Display each line in the entries below that includes the word "page".

========

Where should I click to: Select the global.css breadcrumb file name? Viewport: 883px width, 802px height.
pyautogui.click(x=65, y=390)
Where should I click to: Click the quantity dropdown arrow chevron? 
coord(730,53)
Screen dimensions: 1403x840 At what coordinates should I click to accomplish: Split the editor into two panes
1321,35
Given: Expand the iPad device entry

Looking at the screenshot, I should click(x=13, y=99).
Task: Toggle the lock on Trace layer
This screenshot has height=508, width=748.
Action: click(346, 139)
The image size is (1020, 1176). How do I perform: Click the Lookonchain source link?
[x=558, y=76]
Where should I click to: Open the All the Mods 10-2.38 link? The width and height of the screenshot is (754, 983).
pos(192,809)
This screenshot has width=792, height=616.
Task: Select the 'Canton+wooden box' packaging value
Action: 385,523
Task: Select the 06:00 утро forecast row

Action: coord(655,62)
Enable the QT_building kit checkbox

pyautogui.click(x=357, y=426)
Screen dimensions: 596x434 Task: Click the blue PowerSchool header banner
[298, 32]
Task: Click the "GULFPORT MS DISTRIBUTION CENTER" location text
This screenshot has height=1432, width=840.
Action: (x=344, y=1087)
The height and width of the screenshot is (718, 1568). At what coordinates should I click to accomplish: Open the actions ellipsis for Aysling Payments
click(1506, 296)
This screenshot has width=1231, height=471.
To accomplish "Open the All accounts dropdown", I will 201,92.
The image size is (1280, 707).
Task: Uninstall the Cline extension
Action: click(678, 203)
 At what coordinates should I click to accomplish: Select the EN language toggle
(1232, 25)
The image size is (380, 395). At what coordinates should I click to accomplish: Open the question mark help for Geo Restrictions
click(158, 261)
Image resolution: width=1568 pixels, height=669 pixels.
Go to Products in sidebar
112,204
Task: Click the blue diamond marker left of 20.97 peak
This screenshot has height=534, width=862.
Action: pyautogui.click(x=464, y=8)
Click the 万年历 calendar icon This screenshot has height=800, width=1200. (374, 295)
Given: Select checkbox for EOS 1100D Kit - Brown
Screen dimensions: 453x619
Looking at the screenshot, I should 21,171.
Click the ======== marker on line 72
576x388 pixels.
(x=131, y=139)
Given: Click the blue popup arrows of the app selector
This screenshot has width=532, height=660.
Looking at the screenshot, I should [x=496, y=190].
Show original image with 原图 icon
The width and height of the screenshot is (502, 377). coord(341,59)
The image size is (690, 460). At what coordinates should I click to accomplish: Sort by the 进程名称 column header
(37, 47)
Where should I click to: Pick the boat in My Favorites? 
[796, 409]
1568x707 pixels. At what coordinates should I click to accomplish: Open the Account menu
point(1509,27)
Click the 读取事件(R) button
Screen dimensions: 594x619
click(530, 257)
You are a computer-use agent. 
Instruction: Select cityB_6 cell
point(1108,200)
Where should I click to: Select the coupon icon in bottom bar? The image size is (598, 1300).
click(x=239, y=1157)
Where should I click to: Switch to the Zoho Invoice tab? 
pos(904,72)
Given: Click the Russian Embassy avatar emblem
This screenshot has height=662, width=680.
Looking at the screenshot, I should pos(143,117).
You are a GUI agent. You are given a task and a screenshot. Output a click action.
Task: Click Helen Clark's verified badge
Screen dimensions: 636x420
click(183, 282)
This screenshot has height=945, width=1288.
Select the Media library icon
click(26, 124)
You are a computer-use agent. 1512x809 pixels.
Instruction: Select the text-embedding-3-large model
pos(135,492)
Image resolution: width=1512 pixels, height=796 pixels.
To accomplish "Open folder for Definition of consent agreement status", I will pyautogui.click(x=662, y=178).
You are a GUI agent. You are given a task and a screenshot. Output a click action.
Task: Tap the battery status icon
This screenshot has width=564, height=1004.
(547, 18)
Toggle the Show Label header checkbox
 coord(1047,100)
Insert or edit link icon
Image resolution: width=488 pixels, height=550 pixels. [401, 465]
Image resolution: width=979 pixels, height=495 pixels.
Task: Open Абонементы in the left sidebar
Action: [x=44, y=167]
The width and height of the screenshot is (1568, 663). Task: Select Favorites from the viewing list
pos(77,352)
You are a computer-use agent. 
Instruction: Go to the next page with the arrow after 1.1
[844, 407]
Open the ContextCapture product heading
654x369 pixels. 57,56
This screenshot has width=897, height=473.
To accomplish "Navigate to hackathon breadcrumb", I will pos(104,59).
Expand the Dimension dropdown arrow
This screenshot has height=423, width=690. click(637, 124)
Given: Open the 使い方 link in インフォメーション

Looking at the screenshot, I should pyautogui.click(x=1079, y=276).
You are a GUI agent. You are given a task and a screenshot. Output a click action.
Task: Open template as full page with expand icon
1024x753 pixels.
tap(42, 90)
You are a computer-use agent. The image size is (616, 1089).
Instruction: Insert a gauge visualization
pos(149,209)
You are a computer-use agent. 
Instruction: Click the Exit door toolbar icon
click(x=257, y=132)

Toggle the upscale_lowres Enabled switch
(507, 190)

========

▸ FINAL RESULT:
Instruction: Go to the next page with the arrow after 1.1
Task: Open template as full page with expand icon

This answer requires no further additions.